Is there a good time to accept a questionable Workers' Compensation claim?
What we can learn from a case study of a Texas claim.
As an employer, our instinct is to deny cases of dubious facts and circumstance. There are also legal theories which provide a basis for denial of these types of cases.
An interesting decision came down recently from the State of Texas. The case involves an injury to two employees, a father and son, which resulted in serious injuries to the father and the death of the son. The father and son together with their crew foreman worked for a construction company specialized in building bridges and highways. This crew was contracted to work on a project in Austin. The crew was in San Antonio and traveled to the work site in Austin. They were required to start work Monday morning at 7 A.M. and would return to San Antonio Friday or Saturday. The employer provided crew members with hotel rooms and per diem. The employer provided transportation for the crew members, but crew members could choose to ride with the foreman in his company truck or in their personal vehicles. Crew members were paid hourly based on hours worked at the job site but not for travel time or personal travel costs.
On the day of the accident, the father and son elected to drive their vehicle to the job site in Austin. They were not required to meet with the foreman but elected to meet with him at the Company yard and follow him to Austin. The crew foreman was driving a company vehicle which carried a wooden toolbox used to store handheld tools for the work crew such as shovels, pickaxes and other equipment.
While driving on the highway, the toolbox came loose and fell on the road. The father and son were trailing the crew foreman and saw the toolbox fall. They stopped and tried to retrieve the toolbox. A chain reaction of vehicles swerving and trying to avoid hitting the toolbox ended with the father and son being struck by vehicles resulting in the death of the son at the scene and serious injuries to the father. Police officers interviewed witnesses, took photographs and measurements and concluded the unsecured toolbox contributed to the cause of the accident. The employer’s Safety team also completed their investigation at the scene and concluded the accident was not work related; therefore, did not report the accident to OSHA.
The employer’s Risk Management team was notified by the Safety team of their conclusion; but, nevertheless, reported the accident to their WC carrier. The WC carrier denied the claim based on the “traveling to and from work” rule, which is non-compensable under the Workers’ Compensation Act. The plaintiff did not appeal the WC denial.

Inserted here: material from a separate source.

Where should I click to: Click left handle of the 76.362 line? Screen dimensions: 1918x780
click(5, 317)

Instead, the plaintiff pursued a personal injury and wrongful death case against the employer. The plaintiff's theory was that the employer's negligence was the proximate cause of the accident. The investigation by the Texas authorities was the basis for the complaint. The plaintiff prevailed and were awarded more than $12 million in damages.

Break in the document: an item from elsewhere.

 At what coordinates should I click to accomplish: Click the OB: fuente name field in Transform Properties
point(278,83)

The defense filed an appeal asserting this was a work injury and that Workers’ Comp was their exclusive remedy. The defense seemed to have forgotten that they denied the Workers Compensation claim in the first place. The appeal was denied, and the court's $12 Million verdict was affirmed.
So, do you think the defense now regrets denying the Workers’ Comp case? Circumstances such as this one, do not happen very often. However, the greater lesson here is that the defense should have completed a comprehensive analysis of all the potential exposure in this case.
One significant aspect of Workers’ Compensation is that the benefits are defined by statute. There is also no provision for general damages such as pain and suffering, loss of consortium and other damages that are found in the civil arena. Hindsight is always 20/20. A good exercise would be to imagine how things would be different if the employer had accepted the Workers’ Comp claims filed by the plaintiff. If plaintiff still pursued the civil case, would they have been barred under the theory of exclusive remedy as later asserted by the defense? We will never know the answer.
Takeaway: When the evidence is unclear if an injury is AOE/COE (Arising Out of Employment and in the Course of Employment) and can go either way, consider all possible exposures. Would it be better to accept and keep the claim under Workers’ Comp’s exclusive remedy theory to control and manage the outcome of the WC claim? Civil suits are costly whether defendants win or lose.
When in doubt, consult with your broker or subject matter experts to help you make an educated decision.